WikiProject Computing (Rated Stub-class)
WikiProject icon This article is within the scope of WikiProject Computing, a collaborative effort to improve the coverage of computers, computing, and information technology on Wikipedia. If you would like to participate, please visit the project page, where you can join the discussion and see a list of open tasks.
Stub-Class article Stub  This article has been rated as Stub-Class on the project's quality scale.
 ???  This article has not yet received a rating on the project's importance scale.
 
Note icon
This article has been automatically rated by a bot or other tool as Stub-Class because it uses a stub template. Please ensure the assessment is correct before removing the |auto= parameter.

Name of article[edit]

As far as I know, the name 'Edit distance traditionally means Levenshtein distance in Computer Science (see [1]). The list presented here also has overlap with string metrics. Maybe that page could be organised into categories instead of starting this page? Klem fra Nils Grimsmo 20:04, 19 March 2007 (UTC)

You're rignt. I fixed it. Touchatou (talk) 16:19, 31 October 2011 (UTC)
I think it would be even better to merge some of the many articles here that describe Levenshtein distance or varieties. There are many! Rp (talk) 09:57, 1 November 2011 (UTC)

Proposed merge with Levenshtein distance[edit]

... as well as while moving the algorithmic parts to Wagner-Fischer algorithm.

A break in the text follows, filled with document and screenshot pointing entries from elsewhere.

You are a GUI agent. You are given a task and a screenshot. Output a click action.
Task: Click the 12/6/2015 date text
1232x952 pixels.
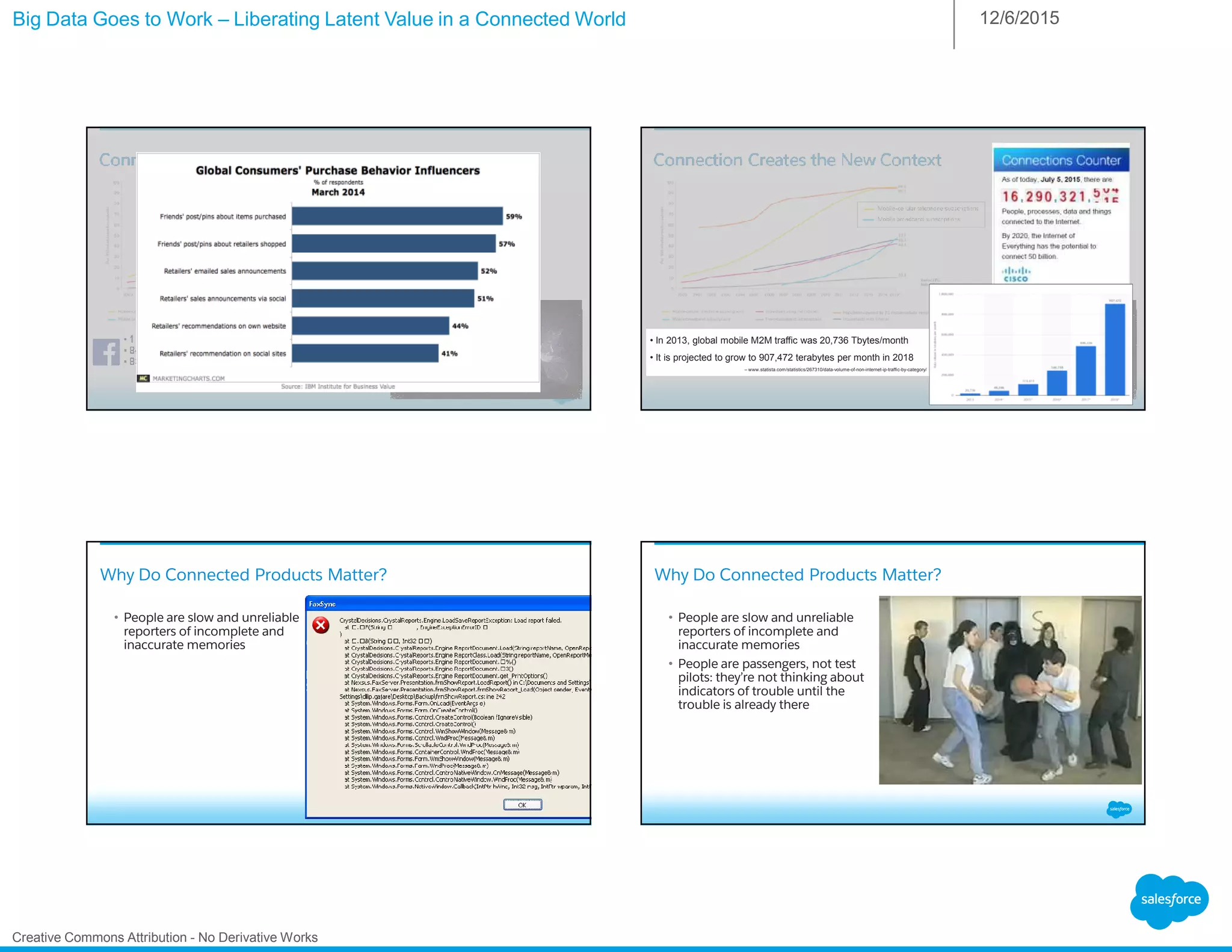click(x=1019, y=18)
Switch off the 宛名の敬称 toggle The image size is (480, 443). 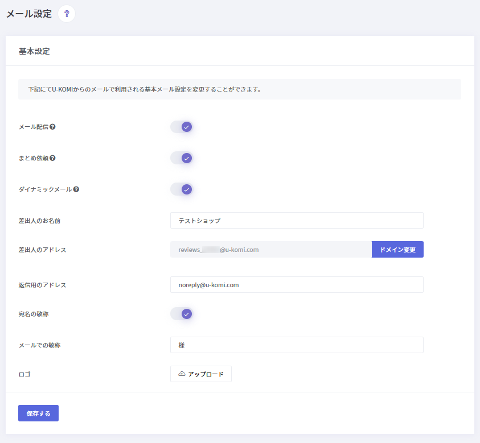[x=182, y=314]
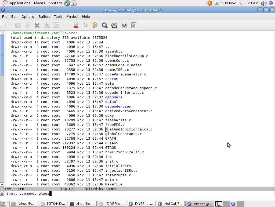Click the scrollbar up arrow
Screen dimensions: 275x207
point(2,33)
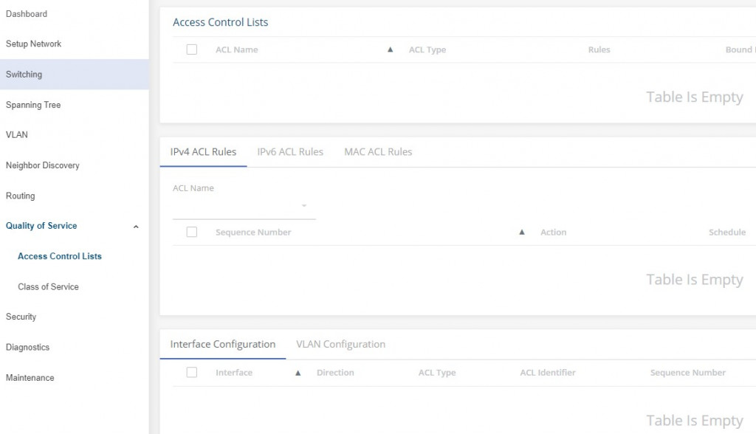This screenshot has height=434, width=756.
Task: Open Spanning Tree in the sidebar
Action: (x=33, y=105)
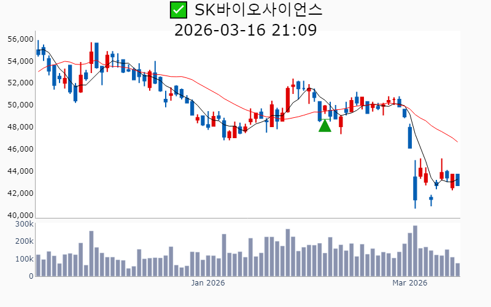
Task: Click the green upward triangle buy marker
Action: 325,125
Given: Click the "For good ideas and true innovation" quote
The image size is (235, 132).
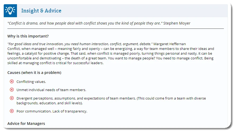Looking at the screenshot, I should point(80,44).
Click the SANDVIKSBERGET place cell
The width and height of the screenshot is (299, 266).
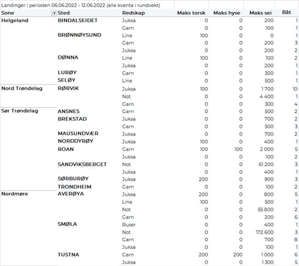tap(82, 164)
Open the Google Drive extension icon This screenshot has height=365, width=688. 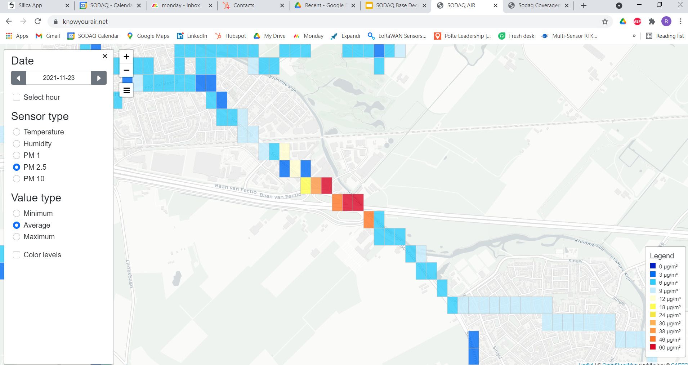click(x=623, y=22)
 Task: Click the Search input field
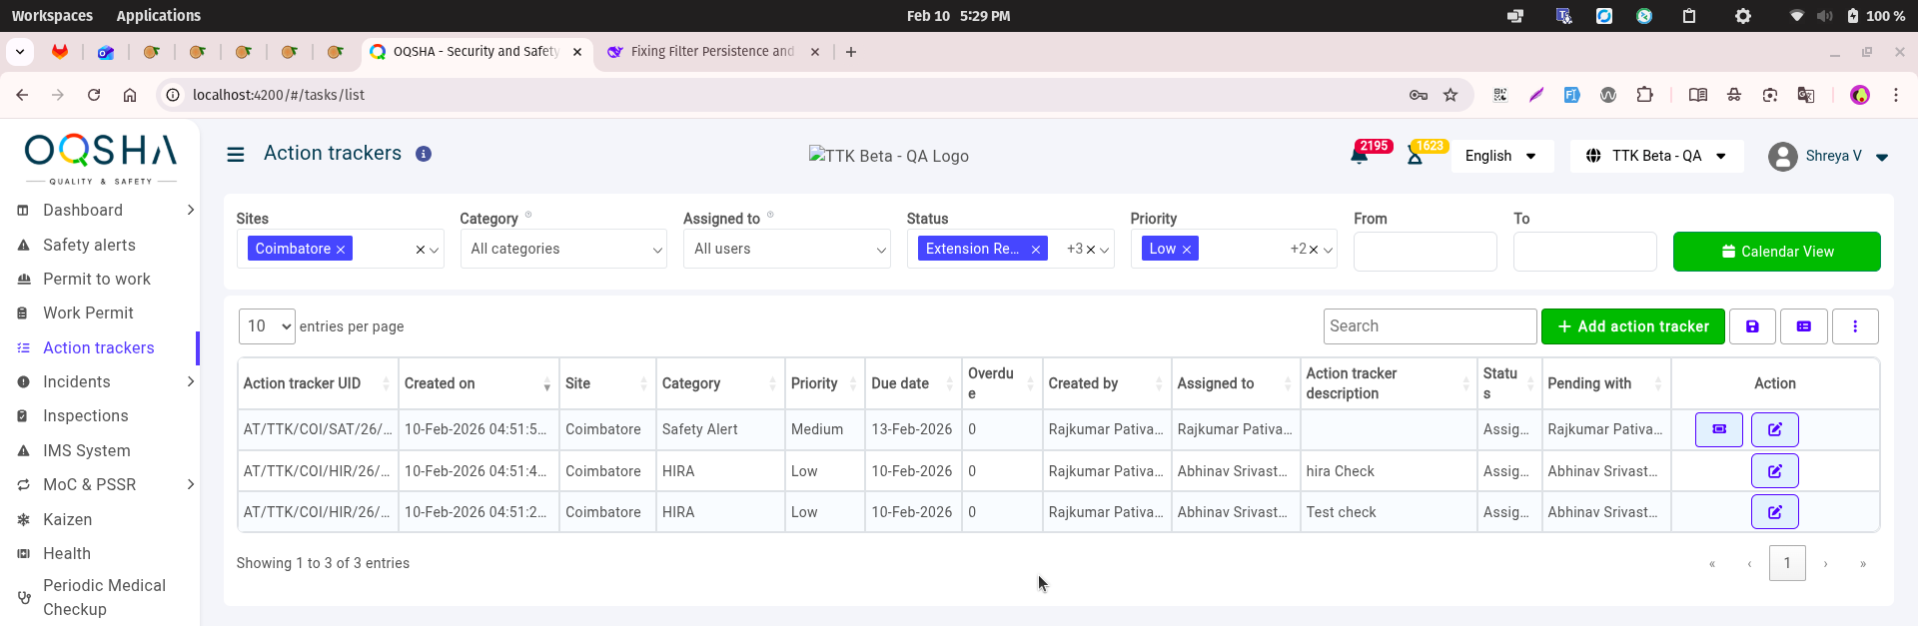(1430, 326)
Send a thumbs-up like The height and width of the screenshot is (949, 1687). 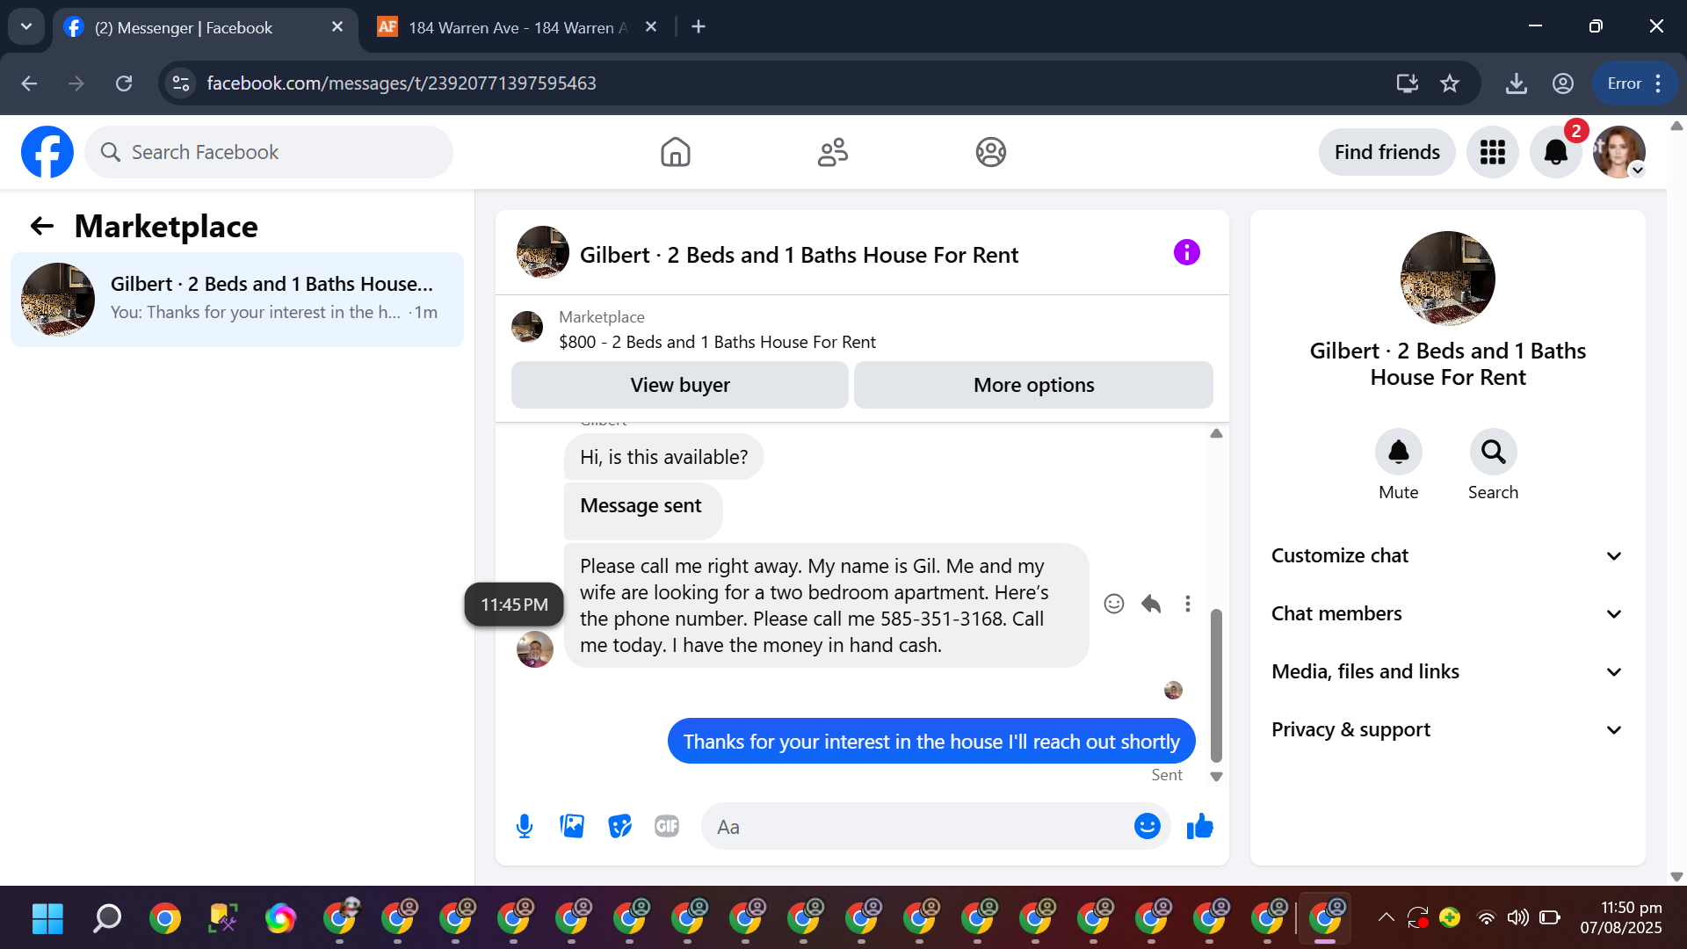(x=1199, y=827)
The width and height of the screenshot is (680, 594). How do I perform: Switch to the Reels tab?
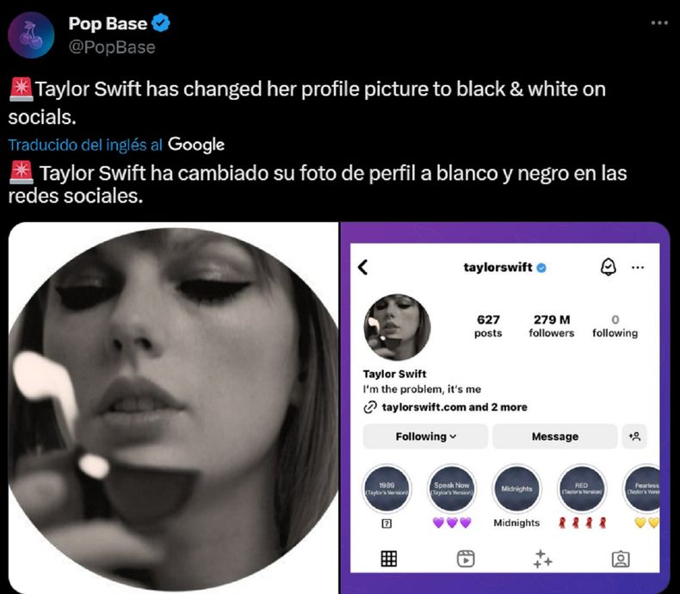[466, 559]

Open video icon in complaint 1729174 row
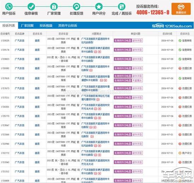click(99, 52)
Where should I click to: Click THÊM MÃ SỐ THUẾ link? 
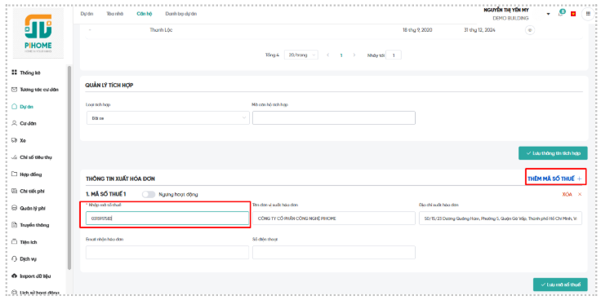point(554,179)
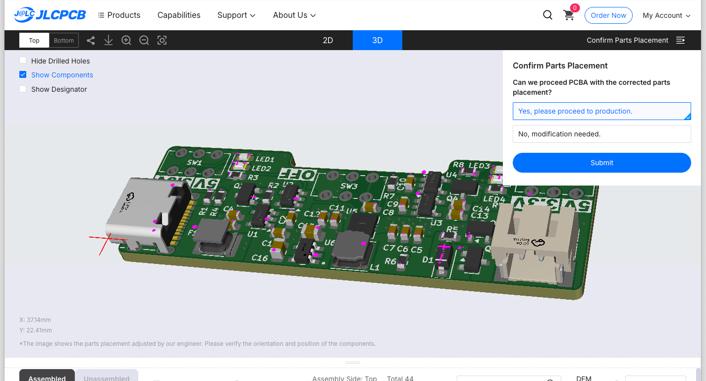Switch to the 2D view tab
The image size is (706, 381).
click(x=328, y=40)
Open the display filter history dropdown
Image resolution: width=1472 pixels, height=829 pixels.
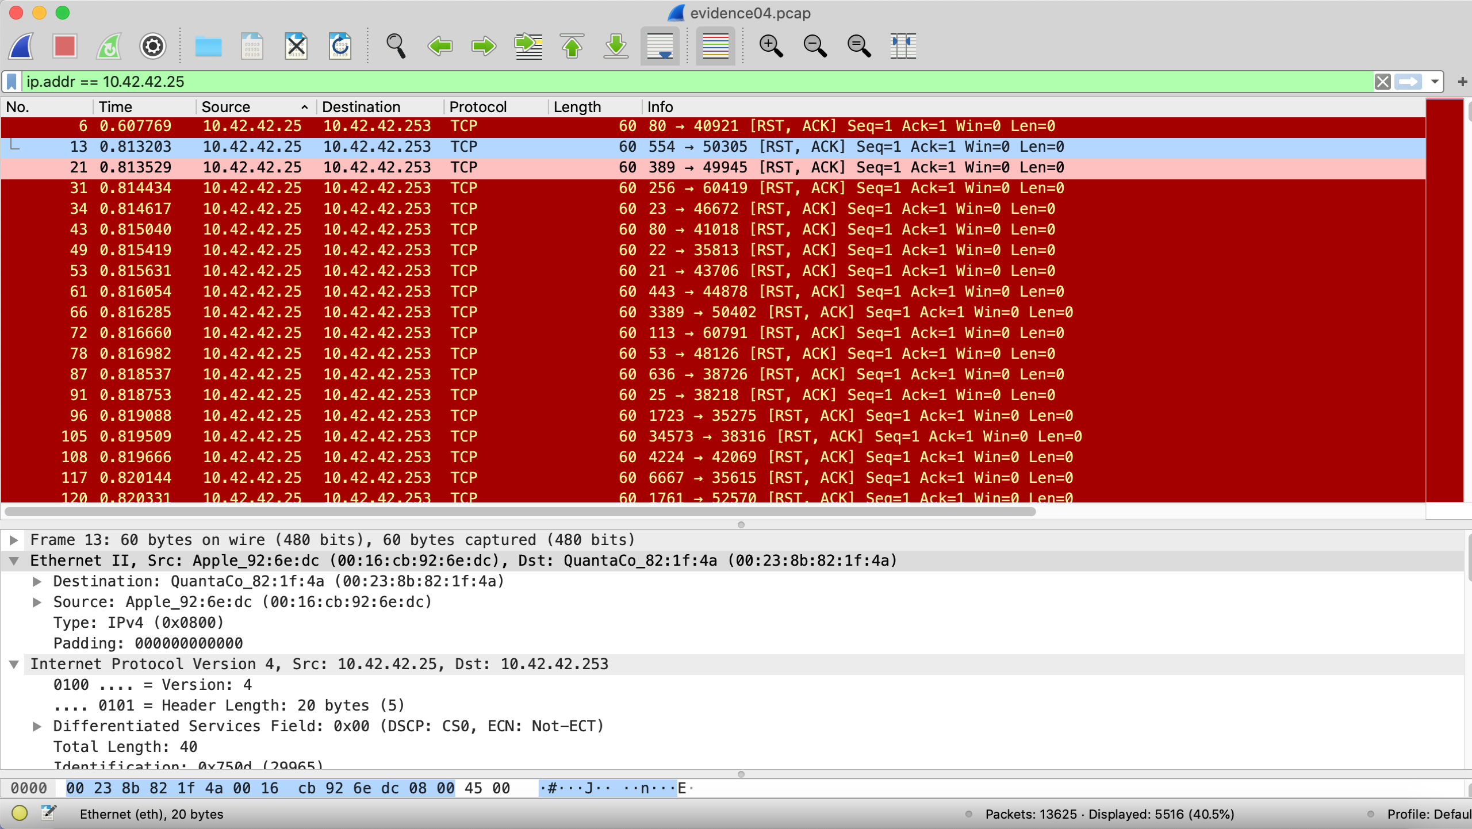tap(1435, 82)
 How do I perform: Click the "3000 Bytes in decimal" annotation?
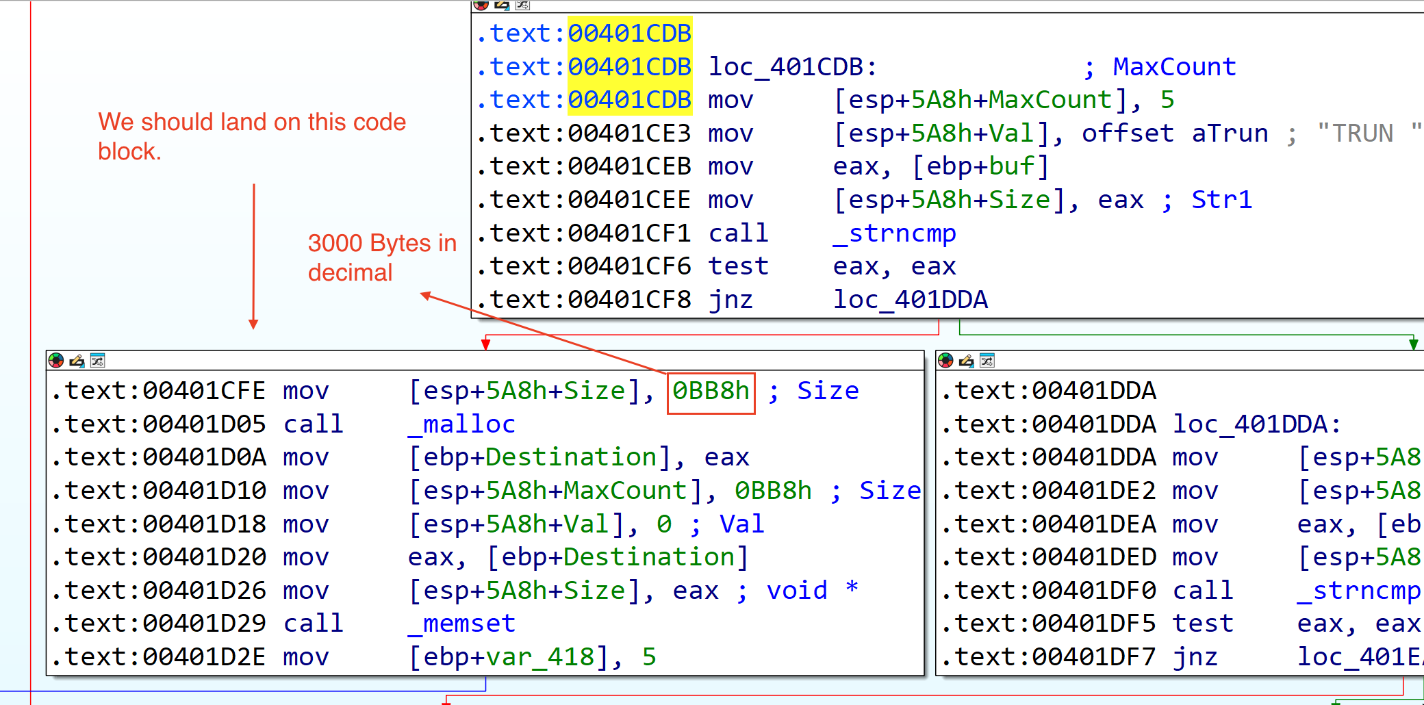click(x=381, y=257)
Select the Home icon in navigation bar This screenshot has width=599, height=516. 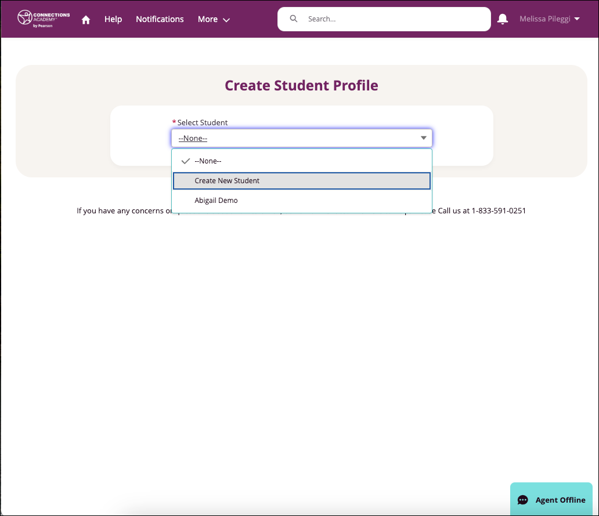[x=85, y=19]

This page duplicates the information on those two pages.

In the literature about this problem, edit distance is often synonymous with Levenshtein distance, although sometimes it is extended, though seldom very dramatically. See e.g. Gonzalo Navarro's Guided tour to approximate string matching, references on edit distance.

Furthermore, this page spends a lot of time discussing the W-F algorithm, even though many applications of edit distance do not use that algorithm at all, circumventing the explicit computation of pairwise distances as it is simply too expensive. Therefore, this article does not reflect the state of the art in computer science and the discussion of the algorithm should really be separated from the algorithm to compute it. (A short discussion of the W-F algorithm is featured on edit distance, of course, as it's historically important.) QVVERTYVS (hm?) 08:55, 17 January 2014 (UTC)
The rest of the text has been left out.